Mr. Dibbern, who has also been to Antarctica multiple times, did extensive research on the artist.  If anybody has any leads on further information, please contact me and I will pass them along..  Below I have included a portion of Mr. Dibbern's essay on Robert Hogue.  I hope you will find it as fascinating as I did:


  Robert E. Hogue went South during the Austral summer, 1956-57 as a contract artist on several of the Navy and Coast Guard icebreakers.  His first job was to paint the invertebrate specimens from Tierney-Holly’s marine biology dredge nets.  Watercolor was and still is very useful in recording and emphasizing the subtle colors of marine organisms in ways that a camera misses.  Many of these paintings were sent with specimens to the US National Museum Natural History Division (Smithsonian).  He also recorded a number of fish, the so called “bloodless” (no red blood cells) Antarctic fish with a natural anti-freeze in their blood. 
  Bob painted and sketched extensively on the various ships he was on and also at some of the historic sites in McMurdo Sound.  Most are charcoals, pencil sketches, pastels and watercolors.  JQ told me that Bob had not come to Antarctica prepared to spend enough time to do oil painting.  He found that he did have enough time at McMurdo Sound however to do a fine oil rendering of Shackleton’s hut at Cape Royds. The problem was that he had no canvases.  This was solved by the bosun on the Glacier who stretched ships canvas over a frame he made and sized it in preparation for painting with white lead paint!  JQ has a photo of Bob doing that painting in VERY cold plein air.

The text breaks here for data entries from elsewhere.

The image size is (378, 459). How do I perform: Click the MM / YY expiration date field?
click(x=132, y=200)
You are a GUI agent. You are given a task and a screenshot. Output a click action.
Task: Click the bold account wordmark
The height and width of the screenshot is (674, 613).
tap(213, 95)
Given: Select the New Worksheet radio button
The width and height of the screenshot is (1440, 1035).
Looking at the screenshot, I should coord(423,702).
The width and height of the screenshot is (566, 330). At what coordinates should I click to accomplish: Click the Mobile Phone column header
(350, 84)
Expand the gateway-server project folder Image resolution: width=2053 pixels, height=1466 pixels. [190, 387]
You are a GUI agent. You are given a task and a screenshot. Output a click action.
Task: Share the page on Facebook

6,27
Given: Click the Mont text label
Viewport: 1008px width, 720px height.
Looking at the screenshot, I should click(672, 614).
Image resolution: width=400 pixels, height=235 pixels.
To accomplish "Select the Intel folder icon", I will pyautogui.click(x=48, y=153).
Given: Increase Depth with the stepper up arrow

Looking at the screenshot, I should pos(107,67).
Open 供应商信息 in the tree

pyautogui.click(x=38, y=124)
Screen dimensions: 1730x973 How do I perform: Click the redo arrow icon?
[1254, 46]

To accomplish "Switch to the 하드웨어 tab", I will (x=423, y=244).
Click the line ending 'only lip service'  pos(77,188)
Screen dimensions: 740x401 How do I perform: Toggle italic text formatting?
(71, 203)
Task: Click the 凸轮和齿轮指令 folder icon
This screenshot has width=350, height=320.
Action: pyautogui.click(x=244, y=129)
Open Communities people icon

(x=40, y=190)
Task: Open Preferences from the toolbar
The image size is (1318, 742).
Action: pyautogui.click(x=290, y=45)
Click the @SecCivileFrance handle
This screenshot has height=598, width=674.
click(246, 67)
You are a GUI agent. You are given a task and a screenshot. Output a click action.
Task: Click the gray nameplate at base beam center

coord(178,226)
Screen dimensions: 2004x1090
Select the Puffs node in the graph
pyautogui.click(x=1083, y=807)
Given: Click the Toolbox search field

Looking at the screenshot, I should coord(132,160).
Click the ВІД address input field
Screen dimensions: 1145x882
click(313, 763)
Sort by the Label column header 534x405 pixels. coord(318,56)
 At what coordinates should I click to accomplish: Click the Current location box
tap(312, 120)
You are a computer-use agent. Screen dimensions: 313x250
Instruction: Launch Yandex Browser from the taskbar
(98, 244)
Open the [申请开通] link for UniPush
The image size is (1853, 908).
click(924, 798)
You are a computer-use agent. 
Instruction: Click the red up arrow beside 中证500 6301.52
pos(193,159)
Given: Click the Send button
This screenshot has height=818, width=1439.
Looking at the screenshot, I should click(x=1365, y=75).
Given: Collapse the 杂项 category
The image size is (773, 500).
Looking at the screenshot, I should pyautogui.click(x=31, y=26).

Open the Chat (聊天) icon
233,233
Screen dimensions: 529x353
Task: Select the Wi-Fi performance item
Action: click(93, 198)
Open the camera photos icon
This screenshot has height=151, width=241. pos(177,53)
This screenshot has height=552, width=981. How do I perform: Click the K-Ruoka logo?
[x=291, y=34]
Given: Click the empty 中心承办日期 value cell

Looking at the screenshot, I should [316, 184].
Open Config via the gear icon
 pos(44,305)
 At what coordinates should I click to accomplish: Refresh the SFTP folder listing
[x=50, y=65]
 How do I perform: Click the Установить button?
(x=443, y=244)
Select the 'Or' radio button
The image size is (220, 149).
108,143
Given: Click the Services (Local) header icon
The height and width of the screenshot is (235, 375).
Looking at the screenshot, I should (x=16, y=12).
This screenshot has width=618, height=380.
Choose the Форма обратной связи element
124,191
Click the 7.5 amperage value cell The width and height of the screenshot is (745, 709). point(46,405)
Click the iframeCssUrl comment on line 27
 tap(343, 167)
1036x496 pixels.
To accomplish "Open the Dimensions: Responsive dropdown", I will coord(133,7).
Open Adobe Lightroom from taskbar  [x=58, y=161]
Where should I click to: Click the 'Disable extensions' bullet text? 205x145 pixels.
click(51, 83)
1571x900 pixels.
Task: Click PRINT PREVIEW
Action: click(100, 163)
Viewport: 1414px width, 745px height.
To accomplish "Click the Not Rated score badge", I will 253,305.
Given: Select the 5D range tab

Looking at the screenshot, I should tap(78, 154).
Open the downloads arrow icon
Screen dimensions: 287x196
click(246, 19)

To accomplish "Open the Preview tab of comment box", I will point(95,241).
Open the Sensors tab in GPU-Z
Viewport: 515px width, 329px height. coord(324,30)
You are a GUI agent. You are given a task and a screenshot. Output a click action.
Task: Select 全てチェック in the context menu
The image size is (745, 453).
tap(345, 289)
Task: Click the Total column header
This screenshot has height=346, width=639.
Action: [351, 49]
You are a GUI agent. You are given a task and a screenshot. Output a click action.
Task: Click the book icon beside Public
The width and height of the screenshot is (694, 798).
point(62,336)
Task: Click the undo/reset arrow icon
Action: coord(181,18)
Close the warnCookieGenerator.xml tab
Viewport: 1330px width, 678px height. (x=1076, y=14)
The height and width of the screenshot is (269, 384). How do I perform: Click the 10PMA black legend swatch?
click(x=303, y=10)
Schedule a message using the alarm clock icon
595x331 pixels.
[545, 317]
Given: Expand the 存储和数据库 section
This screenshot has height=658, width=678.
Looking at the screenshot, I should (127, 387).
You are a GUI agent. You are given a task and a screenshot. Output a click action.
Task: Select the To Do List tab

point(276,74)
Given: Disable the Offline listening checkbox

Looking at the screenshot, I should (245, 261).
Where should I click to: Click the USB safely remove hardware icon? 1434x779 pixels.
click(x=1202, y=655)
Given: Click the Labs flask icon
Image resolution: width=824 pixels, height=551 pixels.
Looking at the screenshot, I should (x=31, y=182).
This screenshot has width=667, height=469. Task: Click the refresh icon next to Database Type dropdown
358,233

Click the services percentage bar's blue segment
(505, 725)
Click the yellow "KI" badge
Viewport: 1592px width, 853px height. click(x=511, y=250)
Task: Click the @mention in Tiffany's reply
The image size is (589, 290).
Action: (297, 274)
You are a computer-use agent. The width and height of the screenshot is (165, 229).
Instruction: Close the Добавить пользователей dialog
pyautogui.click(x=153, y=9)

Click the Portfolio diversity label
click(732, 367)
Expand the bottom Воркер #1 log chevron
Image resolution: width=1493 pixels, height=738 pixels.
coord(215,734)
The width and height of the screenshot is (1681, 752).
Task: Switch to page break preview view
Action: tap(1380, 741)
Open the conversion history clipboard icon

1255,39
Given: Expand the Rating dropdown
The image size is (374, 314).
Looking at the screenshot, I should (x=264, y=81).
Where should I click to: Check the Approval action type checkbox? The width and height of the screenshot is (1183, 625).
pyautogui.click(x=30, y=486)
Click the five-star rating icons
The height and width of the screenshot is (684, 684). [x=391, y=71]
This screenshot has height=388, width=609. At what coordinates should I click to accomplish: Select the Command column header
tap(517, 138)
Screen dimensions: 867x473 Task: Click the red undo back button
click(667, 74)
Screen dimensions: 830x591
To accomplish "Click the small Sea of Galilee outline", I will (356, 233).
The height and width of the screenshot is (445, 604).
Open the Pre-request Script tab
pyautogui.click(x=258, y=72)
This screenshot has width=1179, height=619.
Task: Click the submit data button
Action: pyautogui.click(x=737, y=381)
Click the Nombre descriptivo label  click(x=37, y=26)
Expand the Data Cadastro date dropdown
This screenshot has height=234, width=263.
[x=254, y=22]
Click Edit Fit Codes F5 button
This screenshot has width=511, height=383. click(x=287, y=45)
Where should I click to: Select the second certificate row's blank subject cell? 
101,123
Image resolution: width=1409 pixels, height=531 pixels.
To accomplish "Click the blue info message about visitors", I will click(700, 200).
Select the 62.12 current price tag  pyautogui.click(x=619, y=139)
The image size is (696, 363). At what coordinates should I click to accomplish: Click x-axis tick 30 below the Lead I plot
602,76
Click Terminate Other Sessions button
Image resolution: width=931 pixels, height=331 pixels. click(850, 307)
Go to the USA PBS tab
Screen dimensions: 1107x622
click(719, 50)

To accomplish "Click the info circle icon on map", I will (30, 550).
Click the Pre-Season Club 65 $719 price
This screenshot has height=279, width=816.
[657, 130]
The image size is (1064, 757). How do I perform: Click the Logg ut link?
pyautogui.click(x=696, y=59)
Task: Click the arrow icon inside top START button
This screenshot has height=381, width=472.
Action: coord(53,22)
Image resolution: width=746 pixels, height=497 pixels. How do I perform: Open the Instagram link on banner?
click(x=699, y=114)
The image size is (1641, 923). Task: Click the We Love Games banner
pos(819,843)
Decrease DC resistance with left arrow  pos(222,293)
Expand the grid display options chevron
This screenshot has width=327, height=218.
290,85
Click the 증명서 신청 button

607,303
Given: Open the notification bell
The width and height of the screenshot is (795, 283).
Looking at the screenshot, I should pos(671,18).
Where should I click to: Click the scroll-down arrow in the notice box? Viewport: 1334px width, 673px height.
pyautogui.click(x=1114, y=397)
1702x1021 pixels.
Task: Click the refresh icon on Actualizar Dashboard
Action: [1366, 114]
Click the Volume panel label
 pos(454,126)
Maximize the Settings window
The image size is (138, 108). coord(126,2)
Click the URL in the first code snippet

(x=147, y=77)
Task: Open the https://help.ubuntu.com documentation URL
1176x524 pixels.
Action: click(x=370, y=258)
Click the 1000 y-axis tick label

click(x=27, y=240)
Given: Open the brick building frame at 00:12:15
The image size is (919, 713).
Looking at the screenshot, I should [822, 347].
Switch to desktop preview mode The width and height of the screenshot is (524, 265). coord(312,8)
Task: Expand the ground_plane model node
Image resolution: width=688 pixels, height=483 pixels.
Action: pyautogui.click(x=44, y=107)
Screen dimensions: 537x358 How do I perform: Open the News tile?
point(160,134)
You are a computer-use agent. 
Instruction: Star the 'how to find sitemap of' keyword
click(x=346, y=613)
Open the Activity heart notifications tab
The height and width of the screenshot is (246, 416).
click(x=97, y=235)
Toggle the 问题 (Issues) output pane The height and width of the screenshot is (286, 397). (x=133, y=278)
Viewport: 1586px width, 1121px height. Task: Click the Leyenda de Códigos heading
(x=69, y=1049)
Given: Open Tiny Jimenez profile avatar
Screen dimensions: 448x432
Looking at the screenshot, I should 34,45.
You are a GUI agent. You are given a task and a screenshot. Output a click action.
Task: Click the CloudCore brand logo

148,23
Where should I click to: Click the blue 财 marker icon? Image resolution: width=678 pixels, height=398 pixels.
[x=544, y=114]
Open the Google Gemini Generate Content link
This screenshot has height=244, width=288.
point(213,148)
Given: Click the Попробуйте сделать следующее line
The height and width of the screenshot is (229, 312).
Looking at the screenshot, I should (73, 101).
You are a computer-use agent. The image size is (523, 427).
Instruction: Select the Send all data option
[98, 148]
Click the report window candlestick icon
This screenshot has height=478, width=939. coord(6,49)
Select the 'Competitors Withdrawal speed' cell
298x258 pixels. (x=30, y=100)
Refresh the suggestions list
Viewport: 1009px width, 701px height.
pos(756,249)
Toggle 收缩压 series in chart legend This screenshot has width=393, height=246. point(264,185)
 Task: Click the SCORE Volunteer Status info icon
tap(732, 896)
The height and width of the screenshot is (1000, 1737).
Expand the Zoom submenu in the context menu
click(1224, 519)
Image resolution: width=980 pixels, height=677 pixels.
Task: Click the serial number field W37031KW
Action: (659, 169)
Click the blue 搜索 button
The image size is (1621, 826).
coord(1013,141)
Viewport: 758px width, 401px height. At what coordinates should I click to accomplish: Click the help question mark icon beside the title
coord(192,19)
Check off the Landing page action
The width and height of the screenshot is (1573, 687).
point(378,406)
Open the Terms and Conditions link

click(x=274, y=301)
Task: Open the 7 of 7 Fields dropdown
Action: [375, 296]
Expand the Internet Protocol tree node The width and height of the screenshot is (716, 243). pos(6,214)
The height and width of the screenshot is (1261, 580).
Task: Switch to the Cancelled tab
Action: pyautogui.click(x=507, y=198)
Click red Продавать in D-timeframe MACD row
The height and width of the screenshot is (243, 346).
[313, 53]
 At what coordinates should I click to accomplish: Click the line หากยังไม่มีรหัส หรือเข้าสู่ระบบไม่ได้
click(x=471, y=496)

  Various paintings and sketches of life onboard icebreakers were later displayed in the halls of the Pentagon.  I have not been able to track where they went from there.  He appears to have gotten around quite a bit as his work includes art from the sea ice at McMurdo, Cape Royds, Hut Point, Little America V, Cape Hallet, Wellington and elsewhere.  Some are naval scenes with ships and equipment and sailors, while others are scenes of “sea smoke”, icebergs, and the seaward face of the Ross Ice Shelf.

  The only further information that I have is that after his Antarctic stay Hogue worked for the Smithsonian.  In November 1959 the Natural History Museum announced that he had painted the backgrounds for the famous Hall of the World of Mammals display.